- _CONSIGNES_:
1. Recopiez à l'identique le passage du texte sur la Sainte Face qui va de « Car ce visage » à « d’une seule ligne. ».
2. D'après le texte sur la Sainte Face, à quel endroit du visage démarre la ligne unique ?

- _TEXTE FOURNI_:
=-=-=-=-=

Ce visage est reconnaissable entre tous, il s’agit de Jésus. On lit toute la souffrance endurée lors de la montée au Calvaire dans ses traits miraculeusement imprimés sur le linge tendu par Véronique. D’ailleurs c’est bien ce voile qui est représenté, son angle se replie légèrement au coin de la feuille en un subtil trompe-l’œil. Le graveur, Claude Mellan, nous rappelle ainsi le caractère sacré des images, mis à mal par la religion protestante qui s’affirme au XVIIème siècle, et sa propre virtuosité artistique.
Car ce visage est un tour de force inouïe, miraculeux devrait-on dire. Les transitions subtiles d’ombre et de lumière font oublier au spectateur que le jeu des valeurs s’appuie uniquement sur la ligne. Ou plutôt sur une ligne, une seule ligne, d’un mètre cinquante de long. Elle démarre au milieu du nez et se déploie en cercles concentriques réguliers. Une longue spirale qui construit doucement la Sainte Face. « FORMATUR UNICUS UNA », l’unique a été formé d’une seule ligne.

=-=-=-=-=

- _EXTRAITS DE DONNÉES_:

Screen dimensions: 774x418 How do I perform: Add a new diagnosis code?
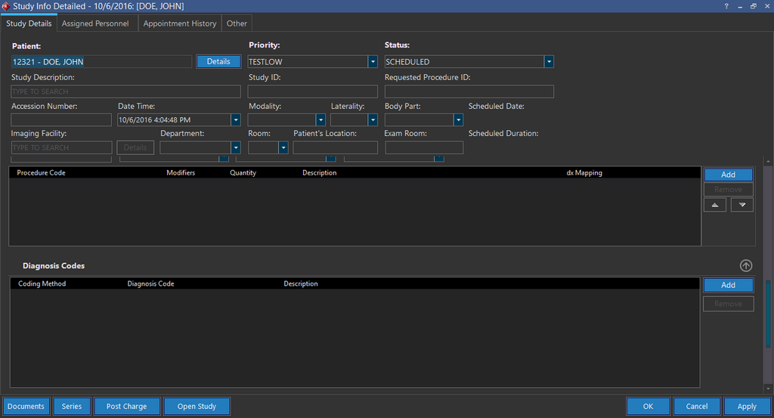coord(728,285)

=-=-=-=-=

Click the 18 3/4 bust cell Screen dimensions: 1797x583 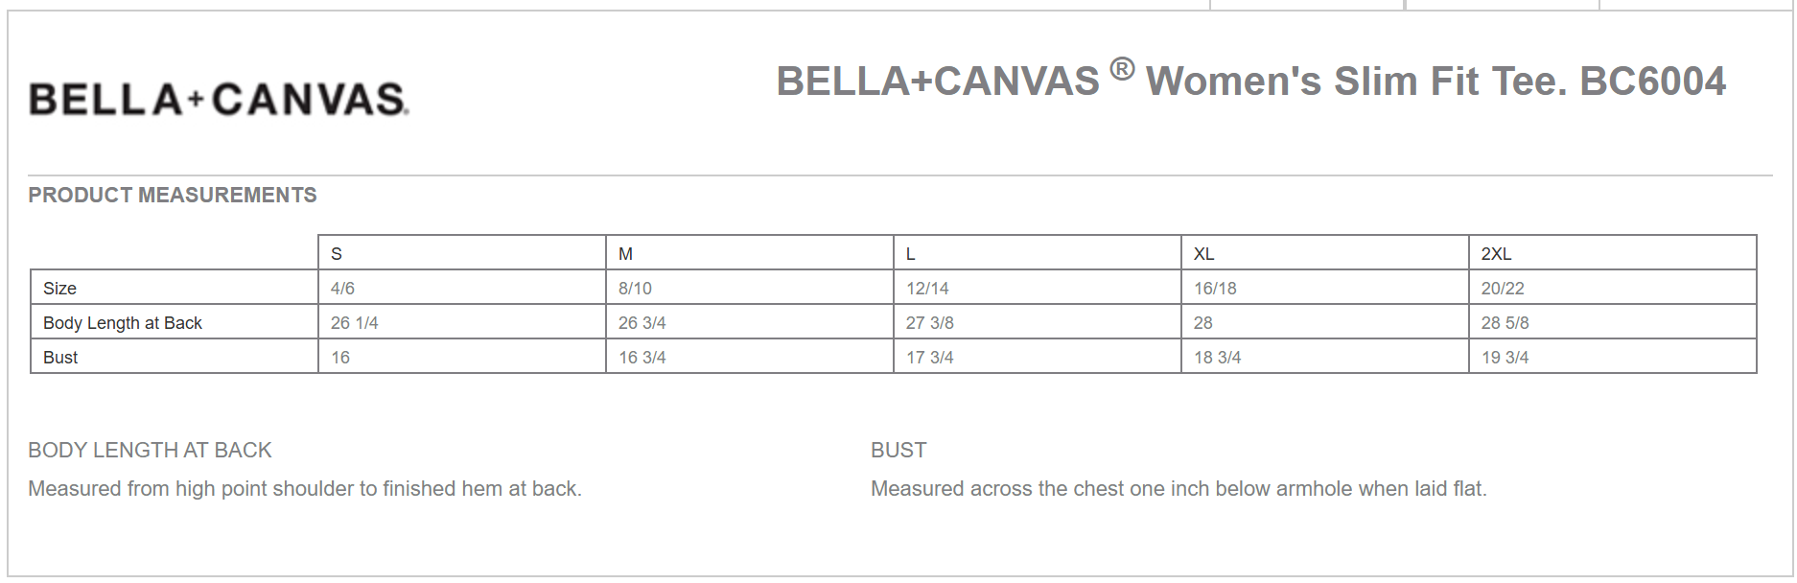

=-=-=-=-=

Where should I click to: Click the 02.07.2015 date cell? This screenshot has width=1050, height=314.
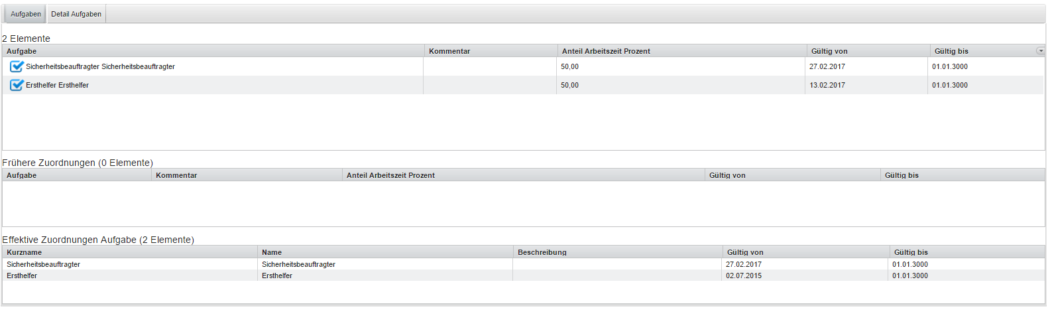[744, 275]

=-=-=-=-=

- _CORRIGÉ_:
1.
Car ce visage est un tour de force inouïe, miraculeux devrait-on dire. Les transitions subtiles d’ombre et de lumière font oublier au spectateur que le jeu des valeurs s’appuie uniquement sur la ligne. Ou plutôt sur une ligne, une seule ligne, d’un mètre cinquante de long. Elle démarre au milieu du nez et se déploie en cercles concentriques réguliers. Une longue spirale qui construit doucement la Sainte Face. « FORMATUR UNICUS UNA », l’unique a été formé d’une seule ligne.

2. Au milieu du nez.